To address these limitations, Rimsza et al. (2002) recommended extending child fatality reviews to include deaths attributable to any external cause (e.g., motor vehicle, firearm, poisoning) for a more comprehensive list of cases that may offer additional opportunities for prevention.[34] The authors also recommended establishing federally funded national program to standardize data collection practices and encourage national data resource sharing, assist states in development of authorizing legislation, and identify funding sources for state and local teams.[35]

Domestic Violence Fatality Review Teams

DVFR teams reviews domestic violence-related deaths to develop strategies for prevention and accountability for the person who perpetrated violence. Of note is the involvement of family members of decedents of domestic violence fatalities, providing teams a better understanding of the complex lives of people who experience and perpetrate violence.[36] Family insights inform teams of the relationships between those who experience violence and those who perpetrate violence, patterns of abuse, and potential areas for intervention.[37] Many OFR teams do not involve family members; however, teams may consider integrating family interviews into their review processes to gain a better understanding of the life of the person who died from an opioid overdose.

Websdale (2012) found that DVFR teams recognize that domestic violence fatalities are community problems, not just criminal justice problems.[38] Multi-agency, multidisciplinary teams create a diverse set of perspectives to better understand the worldview of the person who experienced violence. This diversity can create tension, especially when those with differing perspectives are in professions that have traditionally been at odds with one another (such as advocates and prosecution). However, the tension is often de-escalated as team members contribute their professional expertise to the case, allowing others to recognize the value each person brings to the team. Using dialogue, rather than pre-established, hierarchical power, may be a useful strategy to ease tensions within OFR teams.
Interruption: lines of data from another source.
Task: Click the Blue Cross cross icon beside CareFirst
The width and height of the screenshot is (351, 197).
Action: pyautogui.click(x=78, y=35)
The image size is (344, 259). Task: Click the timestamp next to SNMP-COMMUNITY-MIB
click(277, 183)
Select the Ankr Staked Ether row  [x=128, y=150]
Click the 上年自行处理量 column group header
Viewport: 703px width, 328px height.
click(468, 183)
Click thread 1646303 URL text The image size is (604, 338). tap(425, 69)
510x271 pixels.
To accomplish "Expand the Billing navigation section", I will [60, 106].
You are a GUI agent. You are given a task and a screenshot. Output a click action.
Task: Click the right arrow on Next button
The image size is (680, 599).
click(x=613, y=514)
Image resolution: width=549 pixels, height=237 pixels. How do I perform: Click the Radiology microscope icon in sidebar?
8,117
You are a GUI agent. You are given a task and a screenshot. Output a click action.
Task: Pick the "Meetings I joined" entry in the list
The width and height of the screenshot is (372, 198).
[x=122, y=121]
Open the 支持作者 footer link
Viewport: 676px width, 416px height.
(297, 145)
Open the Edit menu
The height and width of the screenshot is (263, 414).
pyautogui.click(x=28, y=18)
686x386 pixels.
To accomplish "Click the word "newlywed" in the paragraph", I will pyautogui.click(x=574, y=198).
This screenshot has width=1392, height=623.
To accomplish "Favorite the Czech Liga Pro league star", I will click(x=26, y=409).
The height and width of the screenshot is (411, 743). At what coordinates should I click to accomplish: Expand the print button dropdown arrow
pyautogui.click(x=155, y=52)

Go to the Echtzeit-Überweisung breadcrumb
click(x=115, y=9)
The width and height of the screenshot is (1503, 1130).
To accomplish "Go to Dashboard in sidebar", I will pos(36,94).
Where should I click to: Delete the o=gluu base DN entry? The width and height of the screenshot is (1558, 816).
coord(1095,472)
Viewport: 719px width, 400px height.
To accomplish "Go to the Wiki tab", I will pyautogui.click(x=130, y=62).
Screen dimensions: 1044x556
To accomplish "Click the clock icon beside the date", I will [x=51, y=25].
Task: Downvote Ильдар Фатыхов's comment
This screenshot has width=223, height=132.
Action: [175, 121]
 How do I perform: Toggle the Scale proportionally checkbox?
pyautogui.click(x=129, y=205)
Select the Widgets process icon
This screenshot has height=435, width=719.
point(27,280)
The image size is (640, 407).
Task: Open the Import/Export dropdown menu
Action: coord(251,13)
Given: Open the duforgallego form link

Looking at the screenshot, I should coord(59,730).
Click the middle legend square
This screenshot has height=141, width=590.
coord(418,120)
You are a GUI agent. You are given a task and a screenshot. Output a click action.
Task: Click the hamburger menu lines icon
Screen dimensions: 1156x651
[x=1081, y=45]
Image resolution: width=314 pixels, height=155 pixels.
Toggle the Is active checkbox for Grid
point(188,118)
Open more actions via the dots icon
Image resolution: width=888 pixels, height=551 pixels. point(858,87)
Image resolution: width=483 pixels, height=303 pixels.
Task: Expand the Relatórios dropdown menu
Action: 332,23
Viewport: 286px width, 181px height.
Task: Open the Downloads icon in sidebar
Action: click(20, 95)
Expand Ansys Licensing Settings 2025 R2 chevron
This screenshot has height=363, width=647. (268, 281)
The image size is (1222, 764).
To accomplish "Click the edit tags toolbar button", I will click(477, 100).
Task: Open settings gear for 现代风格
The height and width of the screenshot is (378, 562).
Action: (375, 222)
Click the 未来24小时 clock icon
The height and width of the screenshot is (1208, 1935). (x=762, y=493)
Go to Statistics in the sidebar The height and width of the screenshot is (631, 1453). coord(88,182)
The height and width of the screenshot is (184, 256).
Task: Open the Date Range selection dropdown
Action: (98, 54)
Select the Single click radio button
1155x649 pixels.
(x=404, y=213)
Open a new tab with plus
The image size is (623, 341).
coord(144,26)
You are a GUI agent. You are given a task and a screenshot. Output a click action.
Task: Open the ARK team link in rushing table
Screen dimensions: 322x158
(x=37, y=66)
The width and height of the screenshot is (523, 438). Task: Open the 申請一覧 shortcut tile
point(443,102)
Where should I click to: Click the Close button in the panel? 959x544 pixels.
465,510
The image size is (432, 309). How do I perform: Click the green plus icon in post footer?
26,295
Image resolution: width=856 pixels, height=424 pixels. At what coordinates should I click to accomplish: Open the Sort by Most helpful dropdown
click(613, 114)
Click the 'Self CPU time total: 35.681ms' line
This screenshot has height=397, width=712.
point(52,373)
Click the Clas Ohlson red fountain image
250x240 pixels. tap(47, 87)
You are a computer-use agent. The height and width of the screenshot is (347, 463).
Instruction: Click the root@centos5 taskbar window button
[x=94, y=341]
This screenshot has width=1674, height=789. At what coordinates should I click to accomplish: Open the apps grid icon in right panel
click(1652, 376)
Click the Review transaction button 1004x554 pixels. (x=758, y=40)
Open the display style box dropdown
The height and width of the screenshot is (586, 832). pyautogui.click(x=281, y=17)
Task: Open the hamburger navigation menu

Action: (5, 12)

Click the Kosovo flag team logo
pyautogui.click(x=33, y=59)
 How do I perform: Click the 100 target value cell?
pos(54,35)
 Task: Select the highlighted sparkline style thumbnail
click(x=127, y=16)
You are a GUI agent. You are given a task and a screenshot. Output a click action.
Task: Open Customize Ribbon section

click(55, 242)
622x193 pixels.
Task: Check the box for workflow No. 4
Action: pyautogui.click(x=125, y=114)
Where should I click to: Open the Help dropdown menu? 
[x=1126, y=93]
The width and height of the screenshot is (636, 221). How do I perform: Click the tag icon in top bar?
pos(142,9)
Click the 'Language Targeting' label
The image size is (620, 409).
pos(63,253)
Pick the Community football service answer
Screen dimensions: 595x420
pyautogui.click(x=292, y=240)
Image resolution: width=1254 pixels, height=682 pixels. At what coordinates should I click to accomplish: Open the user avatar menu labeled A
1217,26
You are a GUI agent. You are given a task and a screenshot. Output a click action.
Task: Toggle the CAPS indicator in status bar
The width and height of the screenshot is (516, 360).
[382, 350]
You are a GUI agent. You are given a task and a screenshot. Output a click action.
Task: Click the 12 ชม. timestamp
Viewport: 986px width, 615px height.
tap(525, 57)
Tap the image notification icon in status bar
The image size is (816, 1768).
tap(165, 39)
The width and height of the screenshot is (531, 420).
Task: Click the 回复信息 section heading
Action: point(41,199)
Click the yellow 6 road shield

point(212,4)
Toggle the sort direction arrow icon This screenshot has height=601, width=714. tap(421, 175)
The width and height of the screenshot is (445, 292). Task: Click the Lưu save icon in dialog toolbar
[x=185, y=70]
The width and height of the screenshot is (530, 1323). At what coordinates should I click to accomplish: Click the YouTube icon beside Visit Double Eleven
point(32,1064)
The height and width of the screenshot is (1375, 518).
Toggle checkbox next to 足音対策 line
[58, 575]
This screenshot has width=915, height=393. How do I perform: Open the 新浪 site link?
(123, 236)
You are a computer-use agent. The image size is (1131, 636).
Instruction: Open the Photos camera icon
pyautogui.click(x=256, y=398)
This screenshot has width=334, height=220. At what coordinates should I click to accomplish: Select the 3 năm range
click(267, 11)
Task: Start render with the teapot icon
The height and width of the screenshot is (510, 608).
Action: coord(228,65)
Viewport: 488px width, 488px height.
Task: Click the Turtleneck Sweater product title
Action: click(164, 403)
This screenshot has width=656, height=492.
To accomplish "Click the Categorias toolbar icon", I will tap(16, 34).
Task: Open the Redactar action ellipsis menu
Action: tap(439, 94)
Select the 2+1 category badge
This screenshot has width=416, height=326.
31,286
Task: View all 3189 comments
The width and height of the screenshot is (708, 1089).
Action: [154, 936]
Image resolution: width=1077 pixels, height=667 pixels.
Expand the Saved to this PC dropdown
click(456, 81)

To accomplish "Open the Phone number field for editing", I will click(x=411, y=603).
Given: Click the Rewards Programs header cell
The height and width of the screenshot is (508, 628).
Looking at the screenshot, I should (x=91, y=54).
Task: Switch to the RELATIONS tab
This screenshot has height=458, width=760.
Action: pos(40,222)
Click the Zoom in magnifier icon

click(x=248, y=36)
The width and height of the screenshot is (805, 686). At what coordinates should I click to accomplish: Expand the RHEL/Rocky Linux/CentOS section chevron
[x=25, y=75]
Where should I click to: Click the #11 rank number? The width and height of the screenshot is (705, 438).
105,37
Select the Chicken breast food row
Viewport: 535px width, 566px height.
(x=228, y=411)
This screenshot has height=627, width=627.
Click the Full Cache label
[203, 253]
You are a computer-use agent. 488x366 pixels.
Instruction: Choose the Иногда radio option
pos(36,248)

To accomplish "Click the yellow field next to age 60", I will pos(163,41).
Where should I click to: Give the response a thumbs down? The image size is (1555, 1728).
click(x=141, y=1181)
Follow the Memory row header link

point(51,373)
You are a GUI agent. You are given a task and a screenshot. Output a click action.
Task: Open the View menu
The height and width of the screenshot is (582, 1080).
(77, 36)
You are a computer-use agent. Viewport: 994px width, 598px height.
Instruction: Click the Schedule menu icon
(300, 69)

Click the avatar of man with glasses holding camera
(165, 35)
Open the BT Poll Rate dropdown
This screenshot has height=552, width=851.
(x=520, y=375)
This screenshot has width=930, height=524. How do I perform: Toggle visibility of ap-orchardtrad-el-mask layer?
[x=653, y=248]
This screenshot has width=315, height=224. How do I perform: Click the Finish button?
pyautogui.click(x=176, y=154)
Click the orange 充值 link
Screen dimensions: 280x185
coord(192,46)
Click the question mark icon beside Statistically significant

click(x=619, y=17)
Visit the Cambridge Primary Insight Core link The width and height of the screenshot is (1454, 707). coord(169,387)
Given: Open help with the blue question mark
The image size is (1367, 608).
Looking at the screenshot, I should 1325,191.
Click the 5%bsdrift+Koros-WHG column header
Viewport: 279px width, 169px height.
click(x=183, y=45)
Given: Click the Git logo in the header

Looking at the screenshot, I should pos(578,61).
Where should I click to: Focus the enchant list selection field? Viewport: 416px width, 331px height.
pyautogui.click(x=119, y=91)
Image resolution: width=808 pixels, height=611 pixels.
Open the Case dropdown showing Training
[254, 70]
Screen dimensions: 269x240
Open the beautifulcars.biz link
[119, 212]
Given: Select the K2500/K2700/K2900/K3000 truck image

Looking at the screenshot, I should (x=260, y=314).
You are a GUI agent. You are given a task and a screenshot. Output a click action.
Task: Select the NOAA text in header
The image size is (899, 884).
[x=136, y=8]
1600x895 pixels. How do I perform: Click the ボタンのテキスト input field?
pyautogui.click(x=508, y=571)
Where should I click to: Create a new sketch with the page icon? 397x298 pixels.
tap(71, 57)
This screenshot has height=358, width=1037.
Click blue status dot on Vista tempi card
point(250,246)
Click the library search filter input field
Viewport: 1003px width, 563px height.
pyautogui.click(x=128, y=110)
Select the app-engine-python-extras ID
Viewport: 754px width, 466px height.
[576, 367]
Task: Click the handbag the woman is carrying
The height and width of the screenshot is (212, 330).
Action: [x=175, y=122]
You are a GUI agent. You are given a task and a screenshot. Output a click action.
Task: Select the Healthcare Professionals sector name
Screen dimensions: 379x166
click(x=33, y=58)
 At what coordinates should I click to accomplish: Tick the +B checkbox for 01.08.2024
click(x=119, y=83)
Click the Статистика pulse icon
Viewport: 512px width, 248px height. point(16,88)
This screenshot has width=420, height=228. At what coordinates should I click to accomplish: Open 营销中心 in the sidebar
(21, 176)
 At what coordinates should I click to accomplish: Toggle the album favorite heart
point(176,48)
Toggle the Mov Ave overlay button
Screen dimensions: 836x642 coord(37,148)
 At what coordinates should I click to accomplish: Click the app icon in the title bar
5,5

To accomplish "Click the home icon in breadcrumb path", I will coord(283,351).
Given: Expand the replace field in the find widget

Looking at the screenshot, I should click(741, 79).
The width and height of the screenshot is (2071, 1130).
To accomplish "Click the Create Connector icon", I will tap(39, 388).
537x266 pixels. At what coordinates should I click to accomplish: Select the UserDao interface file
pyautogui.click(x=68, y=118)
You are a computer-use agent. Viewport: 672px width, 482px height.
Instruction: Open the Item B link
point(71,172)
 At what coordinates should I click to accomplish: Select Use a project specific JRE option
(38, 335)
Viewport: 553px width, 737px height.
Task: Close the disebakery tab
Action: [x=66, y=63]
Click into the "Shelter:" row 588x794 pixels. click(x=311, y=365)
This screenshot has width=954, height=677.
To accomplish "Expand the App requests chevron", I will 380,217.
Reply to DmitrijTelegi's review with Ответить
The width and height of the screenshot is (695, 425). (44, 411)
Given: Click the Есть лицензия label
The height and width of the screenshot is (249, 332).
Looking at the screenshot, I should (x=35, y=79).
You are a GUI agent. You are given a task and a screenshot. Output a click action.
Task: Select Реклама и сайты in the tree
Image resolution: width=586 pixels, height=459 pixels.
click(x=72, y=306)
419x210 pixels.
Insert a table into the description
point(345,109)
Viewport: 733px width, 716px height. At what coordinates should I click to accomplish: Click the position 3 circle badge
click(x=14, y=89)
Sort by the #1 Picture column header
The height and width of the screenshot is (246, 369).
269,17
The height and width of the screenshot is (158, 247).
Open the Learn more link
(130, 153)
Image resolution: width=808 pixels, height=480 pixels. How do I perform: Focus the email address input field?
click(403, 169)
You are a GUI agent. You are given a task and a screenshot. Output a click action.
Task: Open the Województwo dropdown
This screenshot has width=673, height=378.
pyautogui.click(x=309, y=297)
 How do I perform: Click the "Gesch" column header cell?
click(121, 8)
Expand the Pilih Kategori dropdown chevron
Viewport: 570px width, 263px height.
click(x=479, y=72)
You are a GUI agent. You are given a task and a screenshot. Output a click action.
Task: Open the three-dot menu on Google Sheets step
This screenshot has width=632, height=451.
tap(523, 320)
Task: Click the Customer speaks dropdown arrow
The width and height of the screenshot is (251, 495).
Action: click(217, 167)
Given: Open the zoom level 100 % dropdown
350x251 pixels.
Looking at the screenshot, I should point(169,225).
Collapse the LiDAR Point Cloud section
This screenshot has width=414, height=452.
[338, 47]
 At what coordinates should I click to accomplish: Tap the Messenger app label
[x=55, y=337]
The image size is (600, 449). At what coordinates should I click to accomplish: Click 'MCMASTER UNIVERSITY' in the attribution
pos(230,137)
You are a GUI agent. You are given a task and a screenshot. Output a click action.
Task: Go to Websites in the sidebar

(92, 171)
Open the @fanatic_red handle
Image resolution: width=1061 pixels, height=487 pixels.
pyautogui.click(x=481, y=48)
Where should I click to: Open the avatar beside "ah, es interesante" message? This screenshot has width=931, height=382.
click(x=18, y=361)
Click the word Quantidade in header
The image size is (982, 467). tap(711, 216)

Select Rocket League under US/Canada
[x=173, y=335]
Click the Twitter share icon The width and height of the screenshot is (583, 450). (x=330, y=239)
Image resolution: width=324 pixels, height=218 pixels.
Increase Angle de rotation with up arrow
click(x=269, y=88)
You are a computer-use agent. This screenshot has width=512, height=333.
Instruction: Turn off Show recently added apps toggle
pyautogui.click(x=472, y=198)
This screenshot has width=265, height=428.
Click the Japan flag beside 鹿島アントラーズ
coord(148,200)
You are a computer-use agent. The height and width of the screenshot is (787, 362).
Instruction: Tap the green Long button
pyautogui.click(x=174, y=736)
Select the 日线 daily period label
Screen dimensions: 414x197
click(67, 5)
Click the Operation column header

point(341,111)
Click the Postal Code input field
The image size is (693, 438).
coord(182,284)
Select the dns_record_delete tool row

U.S. Bureau of Justice Assistance Comprehensive Opioid, Stimulant, and Substance Abuse Program Overdose Fatality Review Resources

BJA offers the following funding and resources for OFR teams:

Overdose Fatality Review: A Practitioner’s Guide to Implementation
Overdose Fatality Review training and technical assistance request
Overdose Fatality Review peer mentor opportunities
Overdose Fatality Review tools

Conclusion

OFR teams aim to prevent future overdose deaths by identifying patterns, improving data accuracy, enhancing service coordination, and providing recommendations to inform policies and programs. The review processes and recommendations of each OFR team vary based on their goals and the data available to them. To develop effective recommendations, teams must develop information sharing protocols for implementation. The work of other fatality review teams may inform OFR team goals, development, and recommendations. While research is limited, OFR teams have shown promise in terms of understanding opioid overdoses in communities, increasing cross-system coordination of interventions, and informing overdose prevention efforts.

The lack of rigorous research limits what is known on the usefulness of OFR teams on overdose prevention. Without more methodologically rigorous research study designs, knowledge of the teams’ effectiveness will continue to be insufficient. More rigorous research and data collection is needed to determine the efficacy of and improve upon OFR teams.